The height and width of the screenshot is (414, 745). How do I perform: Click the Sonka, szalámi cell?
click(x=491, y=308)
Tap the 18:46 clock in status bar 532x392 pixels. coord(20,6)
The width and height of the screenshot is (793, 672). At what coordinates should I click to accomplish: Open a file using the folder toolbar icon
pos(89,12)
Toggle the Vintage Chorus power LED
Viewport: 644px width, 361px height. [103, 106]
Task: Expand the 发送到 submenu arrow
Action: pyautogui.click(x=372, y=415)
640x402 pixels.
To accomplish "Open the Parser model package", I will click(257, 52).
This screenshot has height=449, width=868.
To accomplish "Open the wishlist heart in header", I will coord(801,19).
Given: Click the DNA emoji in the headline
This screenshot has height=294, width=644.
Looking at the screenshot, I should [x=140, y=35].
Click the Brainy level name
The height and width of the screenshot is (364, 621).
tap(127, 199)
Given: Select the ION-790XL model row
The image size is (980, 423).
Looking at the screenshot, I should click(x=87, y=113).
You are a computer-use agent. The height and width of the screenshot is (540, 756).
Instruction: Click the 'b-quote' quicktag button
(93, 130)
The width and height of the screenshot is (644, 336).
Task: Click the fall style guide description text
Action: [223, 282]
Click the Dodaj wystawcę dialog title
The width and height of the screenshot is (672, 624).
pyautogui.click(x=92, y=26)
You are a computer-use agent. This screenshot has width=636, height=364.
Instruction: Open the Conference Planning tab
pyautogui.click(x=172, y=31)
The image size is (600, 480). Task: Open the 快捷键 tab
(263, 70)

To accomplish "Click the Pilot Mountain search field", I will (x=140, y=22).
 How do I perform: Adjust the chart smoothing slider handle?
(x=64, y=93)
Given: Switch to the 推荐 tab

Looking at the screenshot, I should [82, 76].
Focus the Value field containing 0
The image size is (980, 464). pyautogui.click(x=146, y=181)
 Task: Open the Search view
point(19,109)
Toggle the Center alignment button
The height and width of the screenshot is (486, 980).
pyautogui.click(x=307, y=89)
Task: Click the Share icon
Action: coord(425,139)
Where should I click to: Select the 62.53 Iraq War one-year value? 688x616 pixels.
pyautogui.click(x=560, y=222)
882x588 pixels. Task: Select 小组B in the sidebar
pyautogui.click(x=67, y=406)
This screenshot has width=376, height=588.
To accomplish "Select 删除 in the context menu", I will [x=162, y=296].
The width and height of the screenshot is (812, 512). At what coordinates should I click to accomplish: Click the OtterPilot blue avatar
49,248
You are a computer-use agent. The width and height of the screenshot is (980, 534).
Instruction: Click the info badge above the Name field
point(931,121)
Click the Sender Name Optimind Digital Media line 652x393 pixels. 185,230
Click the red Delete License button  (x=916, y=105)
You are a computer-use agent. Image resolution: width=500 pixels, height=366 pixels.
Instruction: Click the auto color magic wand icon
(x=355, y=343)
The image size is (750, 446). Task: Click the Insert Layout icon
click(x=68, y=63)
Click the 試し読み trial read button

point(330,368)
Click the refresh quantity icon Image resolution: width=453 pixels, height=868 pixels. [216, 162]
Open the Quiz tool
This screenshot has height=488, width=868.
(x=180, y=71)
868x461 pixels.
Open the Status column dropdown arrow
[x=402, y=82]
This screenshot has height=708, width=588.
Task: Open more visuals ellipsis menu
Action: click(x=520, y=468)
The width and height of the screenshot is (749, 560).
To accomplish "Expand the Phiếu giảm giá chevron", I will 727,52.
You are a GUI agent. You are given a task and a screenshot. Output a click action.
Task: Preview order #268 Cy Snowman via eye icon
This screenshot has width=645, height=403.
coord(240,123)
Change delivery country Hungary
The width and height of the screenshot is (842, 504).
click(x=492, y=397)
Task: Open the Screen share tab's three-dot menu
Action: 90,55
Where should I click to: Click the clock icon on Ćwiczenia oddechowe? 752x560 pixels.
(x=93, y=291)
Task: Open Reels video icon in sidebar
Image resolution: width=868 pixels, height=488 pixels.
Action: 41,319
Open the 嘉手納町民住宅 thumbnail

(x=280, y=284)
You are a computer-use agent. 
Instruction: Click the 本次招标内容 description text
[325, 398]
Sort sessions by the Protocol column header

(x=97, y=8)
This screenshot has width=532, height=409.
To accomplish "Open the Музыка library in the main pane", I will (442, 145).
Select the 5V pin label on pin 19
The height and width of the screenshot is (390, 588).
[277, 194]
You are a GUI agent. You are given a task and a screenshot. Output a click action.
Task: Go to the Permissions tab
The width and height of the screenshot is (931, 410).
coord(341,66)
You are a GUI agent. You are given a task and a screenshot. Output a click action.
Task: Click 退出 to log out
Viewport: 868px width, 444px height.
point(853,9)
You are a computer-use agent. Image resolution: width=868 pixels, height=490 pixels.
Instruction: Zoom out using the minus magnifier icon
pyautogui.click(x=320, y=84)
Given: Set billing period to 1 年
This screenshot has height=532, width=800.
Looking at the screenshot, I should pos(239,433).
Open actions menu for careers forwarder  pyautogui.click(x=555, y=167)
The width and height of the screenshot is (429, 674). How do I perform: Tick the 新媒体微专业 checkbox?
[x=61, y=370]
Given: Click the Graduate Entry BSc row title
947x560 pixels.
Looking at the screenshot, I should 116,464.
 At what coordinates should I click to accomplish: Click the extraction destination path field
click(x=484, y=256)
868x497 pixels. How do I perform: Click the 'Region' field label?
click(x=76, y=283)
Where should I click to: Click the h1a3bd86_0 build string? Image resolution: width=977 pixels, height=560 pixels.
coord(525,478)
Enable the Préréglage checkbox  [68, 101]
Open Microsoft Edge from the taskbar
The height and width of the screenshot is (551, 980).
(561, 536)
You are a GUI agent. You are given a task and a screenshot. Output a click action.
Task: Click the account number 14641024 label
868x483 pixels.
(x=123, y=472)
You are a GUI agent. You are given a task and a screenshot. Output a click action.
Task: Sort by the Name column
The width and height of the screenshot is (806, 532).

Task brief:
Filter the entries above down to the lines containing the word "model".

Answer section:
To accomplish "Open the Parser model package", I will click(257, 52).
Given: Select the ION-790XL model row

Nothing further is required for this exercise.